* [Required task]
Reproduce each line of the listing below word for word, omitting the pictures.

Entries on where items appear
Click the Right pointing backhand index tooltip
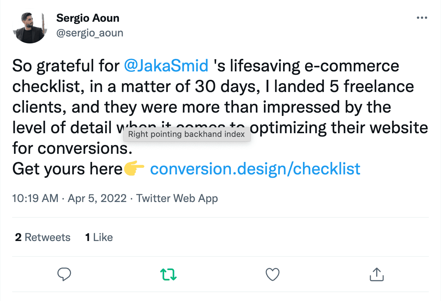This screenshot has width=441, height=301. (187, 134)
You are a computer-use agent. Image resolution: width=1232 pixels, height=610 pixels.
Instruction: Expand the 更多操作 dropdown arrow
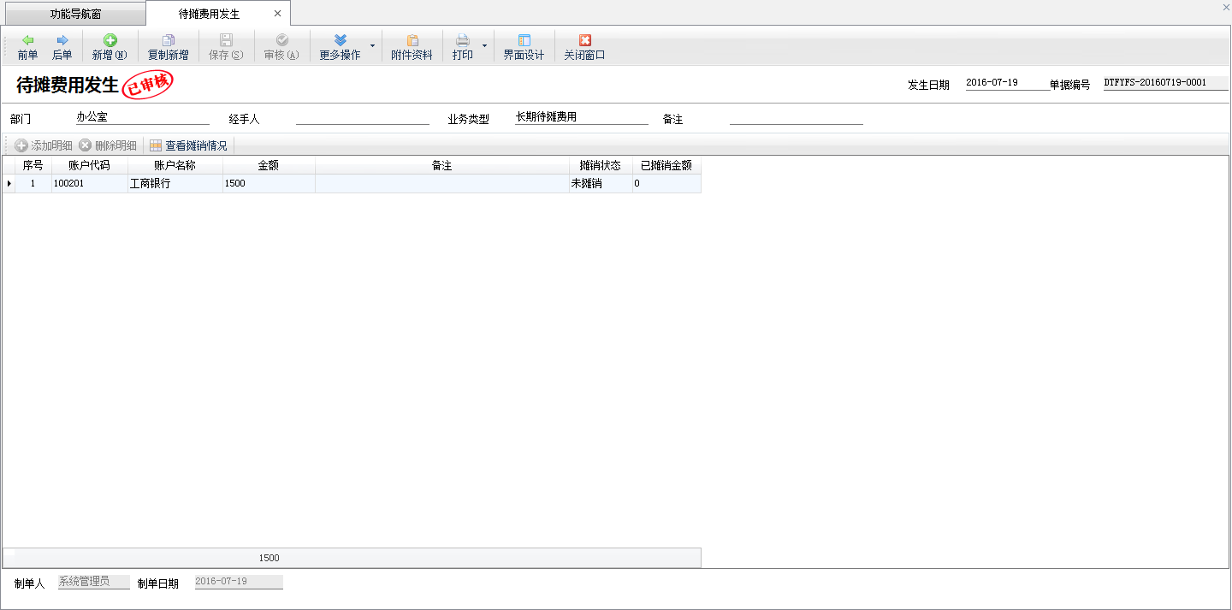[371, 45]
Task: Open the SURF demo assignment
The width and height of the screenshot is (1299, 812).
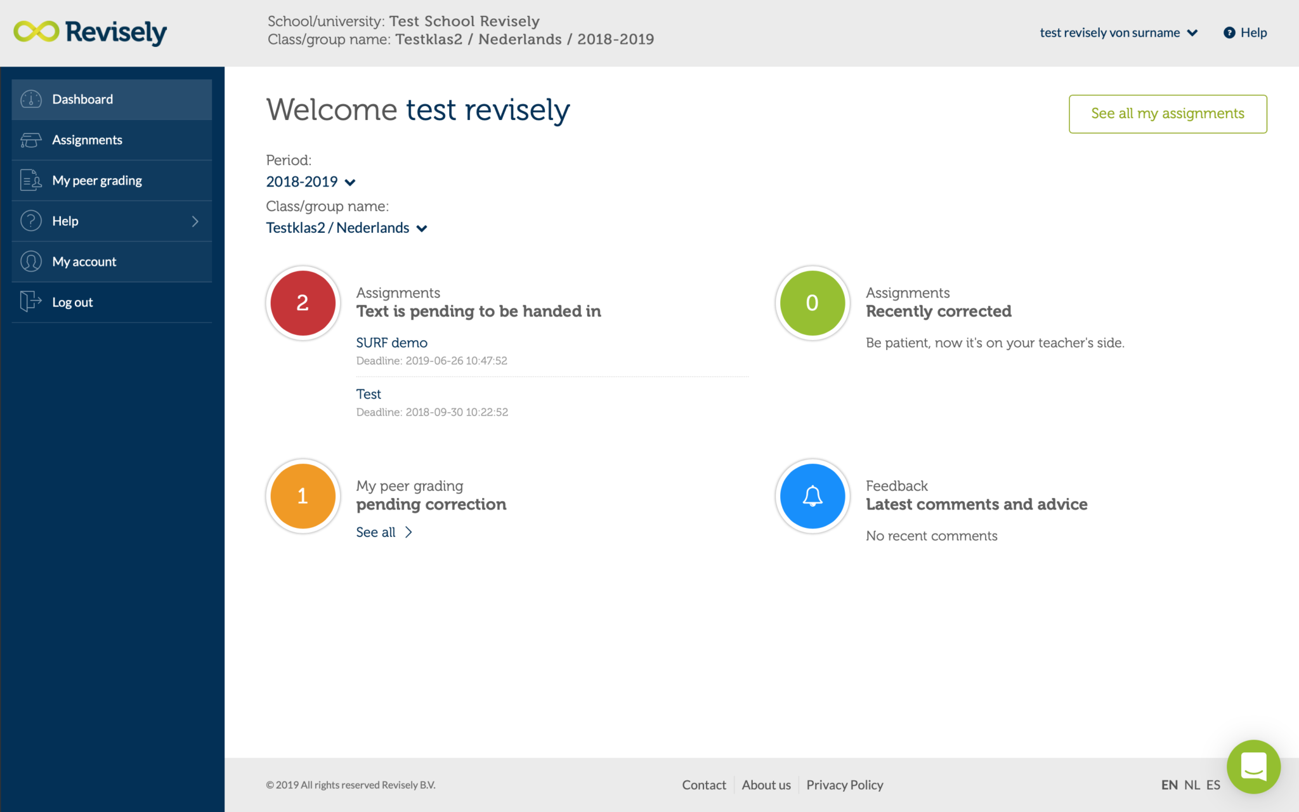Action: pos(391,342)
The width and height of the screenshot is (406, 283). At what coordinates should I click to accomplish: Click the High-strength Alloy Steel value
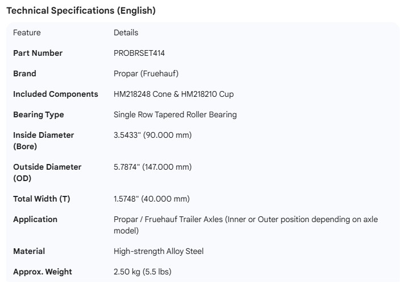pyautogui.click(x=159, y=251)
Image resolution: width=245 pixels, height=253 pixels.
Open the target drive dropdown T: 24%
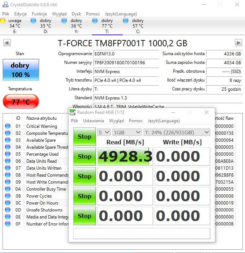tap(177, 132)
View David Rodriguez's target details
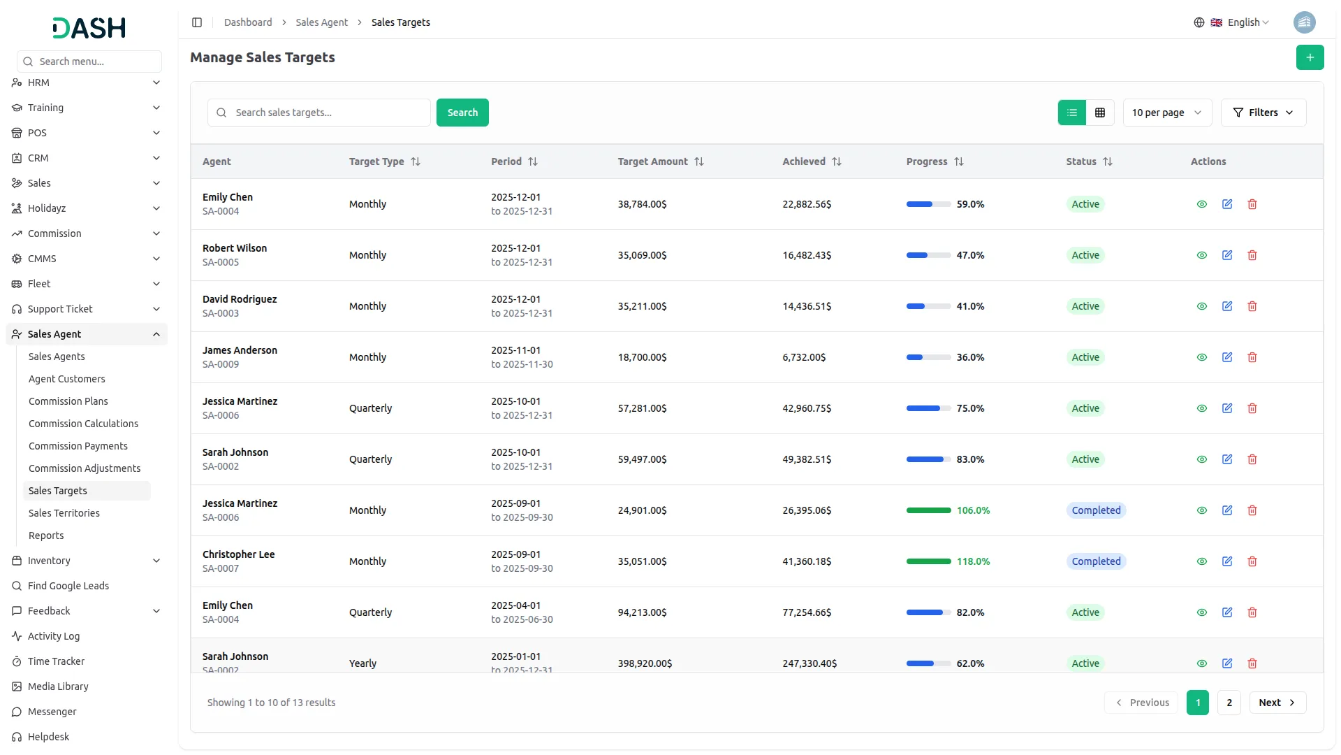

* [Result of this task]
Click the Right pointing backhand index tooltip
This screenshot has width=441, height=301. (187, 134)
You are a computer-use agent. Image resolution: width=1232 pixels, height=610 pixels.
Instruction: Expand the 更多操作 dropdown arrow
[371, 45]
Task: Open the SURF demo assignment
The width and height of the screenshot is (1299, 812).
Action: pos(391,342)
The width and height of the screenshot is (406, 283). At what coordinates should I click to accomplish: Click the High-strength Alloy Steel value
pyautogui.click(x=159, y=251)
Image resolution: width=245 pixels, height=253 pixels.
Open the target drive dropdown T: 24%
tap(177, 132)
View David Rodriguez's target details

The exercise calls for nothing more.